He wrote a poem of five thousand verses on the Generation and Theogony of the Curetes and Corybantes, and another poem of six thousand five hundred verses on the building of the Argo and the expedition of Jason to Colchis.

He also wrote a treatise in prose on the Sacrifices in Crete, and the Cretan Constitution, and on Minos and Rhadamanthus, occupying four thousand lines. (Lives, 51)

None of these writings, however, survived the intervening millennia. We know of Epimenides through biographers and fragments of his work in later texts.

One such text is St. Paul’s Letter to Titus, then bishop of Crete. The epistler calls on Titus to reprimand those who rebel against the faith.

They must be silenced, because they are disrupting whole households by teaching things they ought not to teach—and that for the sake of dishonest gain. One of Crete’s own prophets has said it: “Cretans are always liars, evil brutes, lazy gluttons.” This saying is true. Therefore rebuke them sharply, so that they will be sound in the faith. (Titus 1:11-13)

Clement, again in The Stromata, identifies Epimenides as the Cretan prophet of Paul’s letter:

… Epimenides the Cretan, whom Paul knew as a Greek prophet, whom he mentions in the Epistle to Titus, where he speaks thus: “One of themselves, a prophet of their own, said, The Cretans are always liars…” (Stromata 1.14)

Some 300 years after Epimenides, Greek poet Callimachus writes: “The Cretans ever feign.” In his Hymn to Zeus, it is the tomb of the father of gods and men—which the Cretans say is in their country, therefore blasphemy—that prompts the denigrating remark.

The Cretans ever feign - Callimachus“The Cretans ever feign” from “The Hymn to Jupiter” translated by William Dodd in The Hymns of Callimachus (London: T. Waller and J. Ward, 1755).

Callimachus doesn’t mention Epimenides. We will see below, however, that the scenario is borrowed from the Knossian prophet—or at least the two writers share a common source.

Though Epimenides’ work is lost, Paul’s Letter to Titus was collected into a large volume, which is both respected for its veracity and widely circulated. And so, what has become known as Epimenides’ Paradox[1] comes down to our times.

In the early twentieth century, biblical scholar and manuscript hunter J. Rendel Harris found evidence linking Paul’s quote with the scenario given by Callimachus. The discovery was made in successive steps. Here, I make short the process, which Harris documents in three articles over five years in a theological journal.[2]

Ishodad of Merv was a theologian of the Nestorian Church, a branch of Eastern Christianity. In the ninth century, he wrote extensive commentary on the Old and New Testaments.

Among Ishodad’s commentary, Harris discovered a familiar refrain concerning Cretans: “Liars, evil beasts, idle bellies.” It is one of a four-line verse describing the same scenario given by Callimachus.
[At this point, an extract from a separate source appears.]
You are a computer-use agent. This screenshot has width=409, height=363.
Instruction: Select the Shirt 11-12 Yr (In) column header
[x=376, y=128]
And the verse is part of an excerpt summarizing the work of a fourth-century theologian, Theodore of Antioch, called “The Interpreter,” because Theodore’s works were considered heresy.

Furthermore, the excerpt gives the verse as dialog, part of a speech by Minos, mythical King of Crete.

In one article (The Expositor, Oct. 1912), Harris reproduces the text, of which the following is part:

The Cretans said about Zeus, as if it were true, that he was a prince, and was lacerated by a wild boar, and was buried; and behold! his grave is known amongst us; so Minos, the son of Zeus, made a panegyric [speech of elaborate praise] over his father, and in it he said:

The Cretans have fashioned a tomb for thee, O Holy and High!
Liars, evil beasts, idle bellies;
For thou diest not; for ever thou livest and standest;
For in thee we live and move and have our being.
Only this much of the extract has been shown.